Deeper, Darker, Better, More
If you haven’t visited the dungeon since Early Access, you’ll be pleased to know that there’s some new content!
For starters, there’s a new character class to add to your stable of dungeon-delving malcontents. Ladies and gentlemen, put your hands together for…The Abomination! Somewhere between a werewolf and a demon, this tortured soul can metamorphose into a raging devil-beast! That’s great and all, but terrifying enough to witness that your other party members will automatically take a stress penalty. And religious characters will refuse to be around The Abomination at all.
There’s also a new area to explore: the Cove. Suffice it to say that if the allusions to tentacled, other-dimensional monstrosities, depraved subhuman cultists and haunted, crumbling architecture weren’t enough to convey Darkest Dungeon’s obvious Lovecraft influences, a visit to the Cove will surely end any remaining doubts. Its primary inhabitants are hideous human/fish hybrids straight out of “The Shadow Over Innsmouth.”
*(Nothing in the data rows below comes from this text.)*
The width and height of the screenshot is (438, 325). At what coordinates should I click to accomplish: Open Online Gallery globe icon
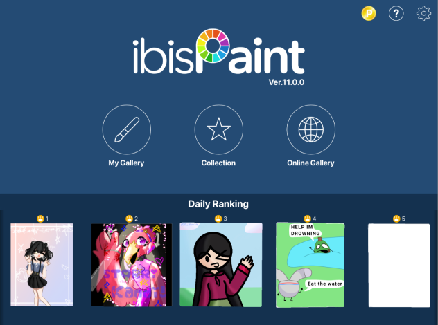pos(311,129)
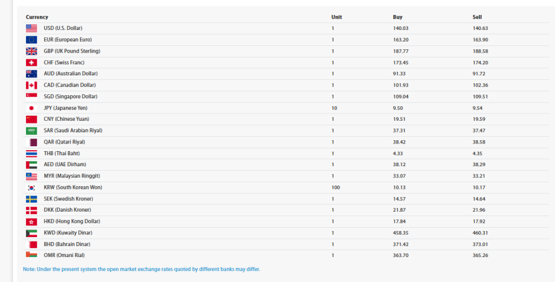Image resolution: width=555 pixels, height=282 pixels.
Task: Click the open market exchange rates note
Action: tap(142, 269)
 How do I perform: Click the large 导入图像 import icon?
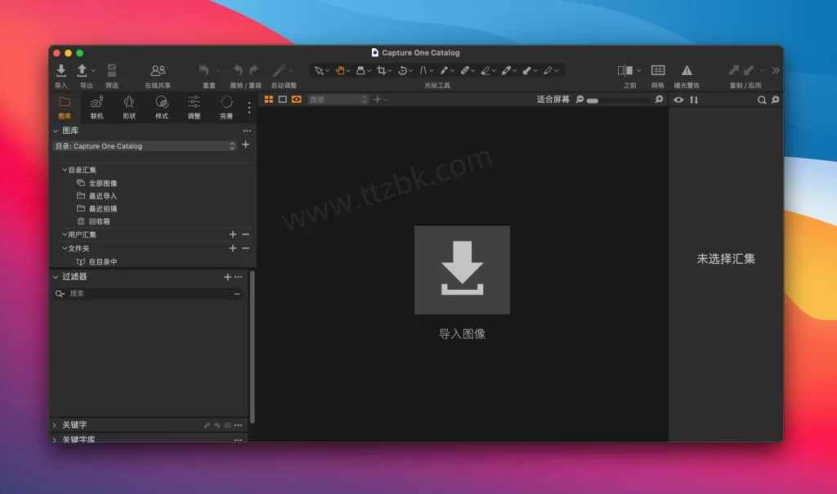(462, 270)
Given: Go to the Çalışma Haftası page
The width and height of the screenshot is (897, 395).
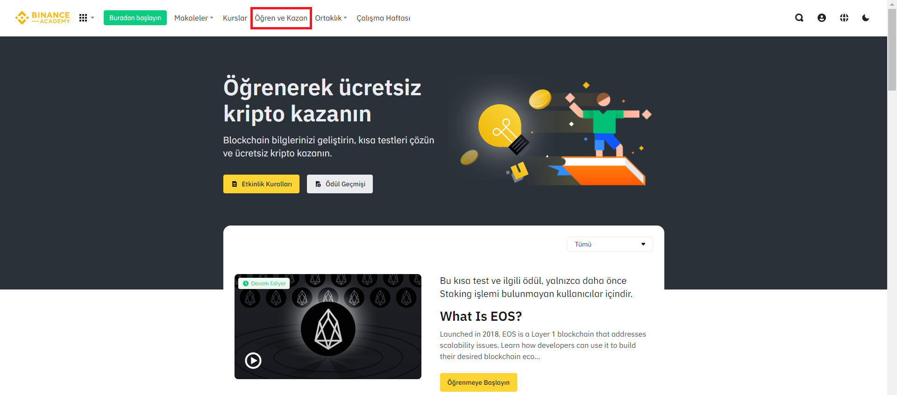Looking at the screenshot, I should [x=383, y=18].
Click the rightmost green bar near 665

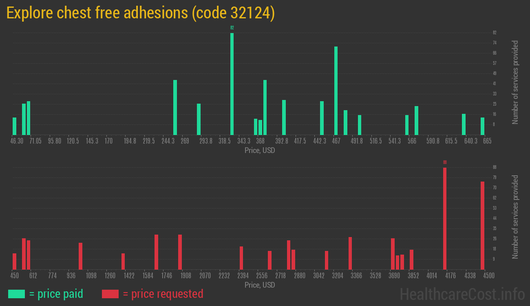(x=482, y=126)
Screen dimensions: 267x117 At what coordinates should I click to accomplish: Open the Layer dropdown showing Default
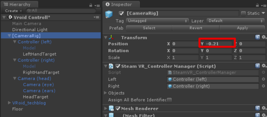click(x=235, y=21)
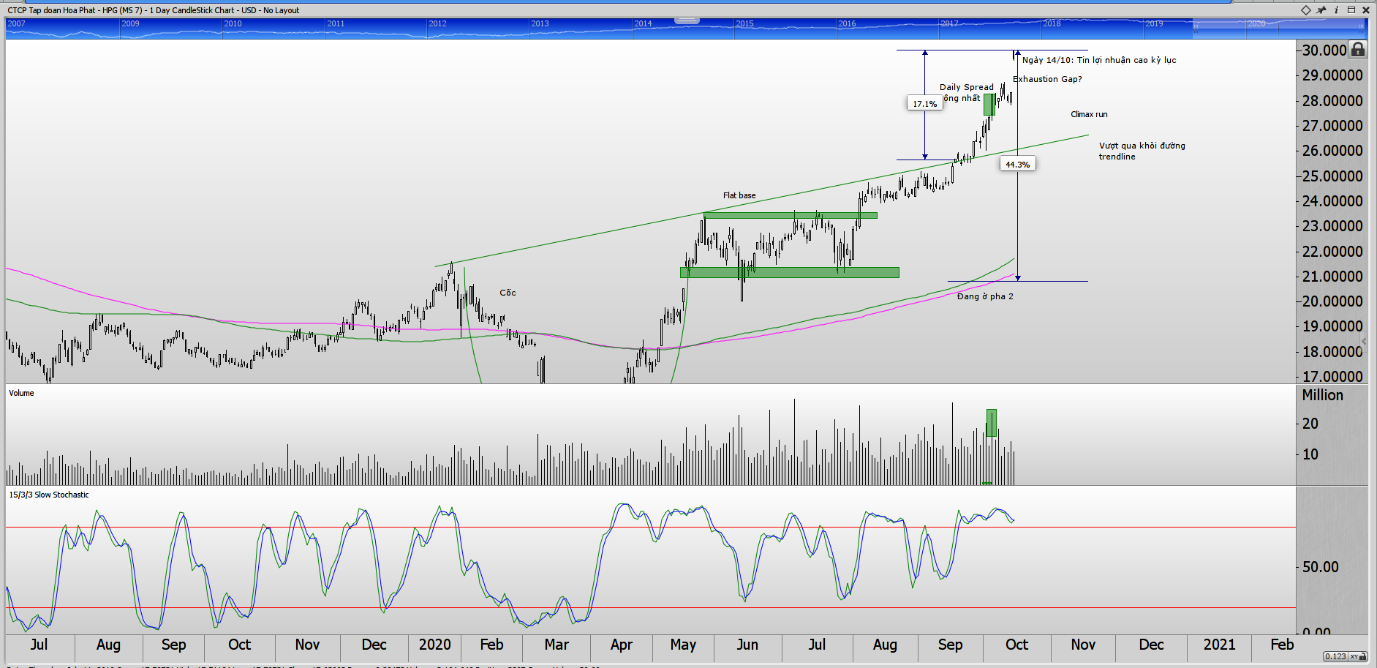The height and width of the screenshot is (668, 1377).
Task: Expand the side panel arrow at right edge
Action: (1364, 342)
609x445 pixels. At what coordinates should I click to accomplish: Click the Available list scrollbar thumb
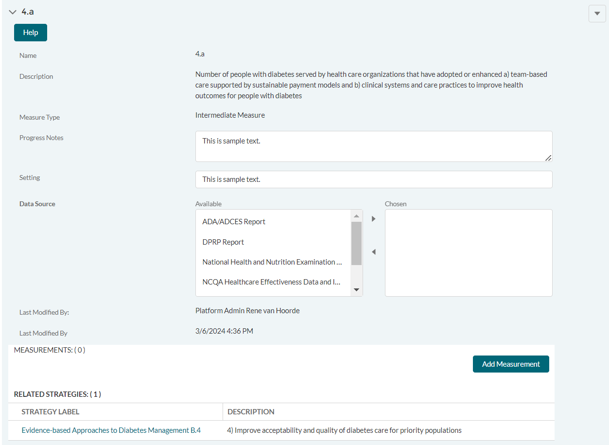click(x=356, y=243)
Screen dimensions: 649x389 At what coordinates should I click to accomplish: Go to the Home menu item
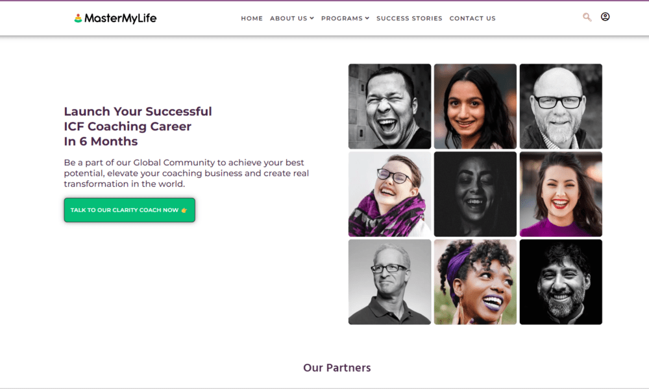click(252, 19)
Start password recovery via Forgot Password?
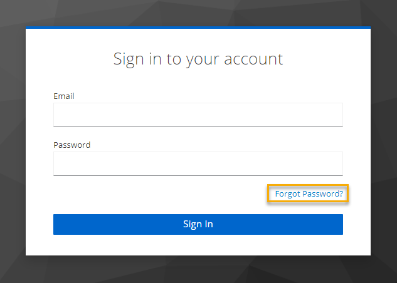 click(x=309, y=194)
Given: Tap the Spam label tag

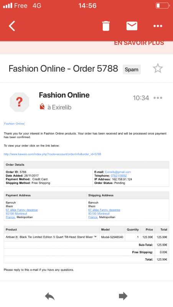Looking at the screenshot, I should click(132, 69).
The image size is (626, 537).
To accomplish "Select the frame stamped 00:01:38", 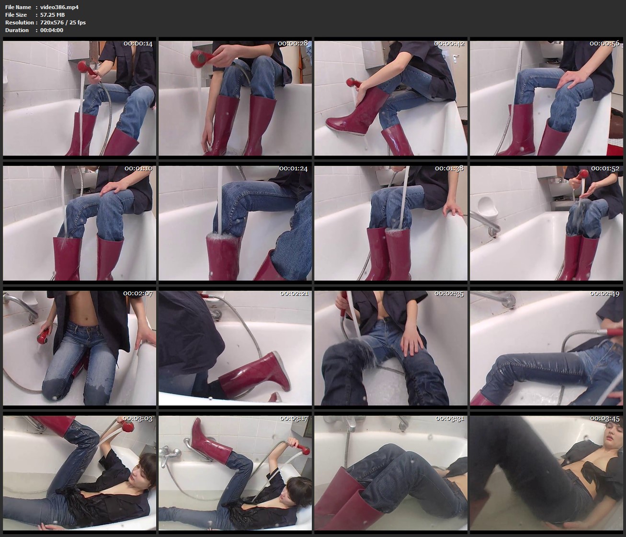I will tap(391, 223).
Then there’s the endgame: the titular Darkest Dungeon beneath the manor itself. The less said about the gibbering, blasphemous horrors haunting that damnable portal of antediluvian evil the better…but be warned, it’s not going to be easy getting there. If you make it that far, you’ll be worried less about your sanity than simply staying alive…
Three Cheers for Death and Madness
In its finished state, Darkest Dungeon is a success on every level. Viewing it purely as a game, it’s a fascinating exploration of simplified Roguelike tropes, accessible enough to easily jump into but challenging enough to require constant forethought, careful strategy and a not a little luck.
Then there’s the art: grim and foreboding, with thick black lines and sharp angles that recall Hellboy creator Mike Mignola, it’s a perfect accompaniment to the exaggerated themes of physical and psychological horror. And those themes, that writing! It’s over the top in the way of the best Lovecraft pastiches – it takes guts to throw a word like “tenebrous” into the intro cinematic – but stops just short of actual camp.
It’s impressive and a bit rare to see a game commit so wholeheartedly to its aesthetic and atmosphere the way Red Hook Studios have done with Darkest Dungeon. It’s rarer and more impressive still that the game itself is so compelling.
Darkest Dungeon is available via Steam.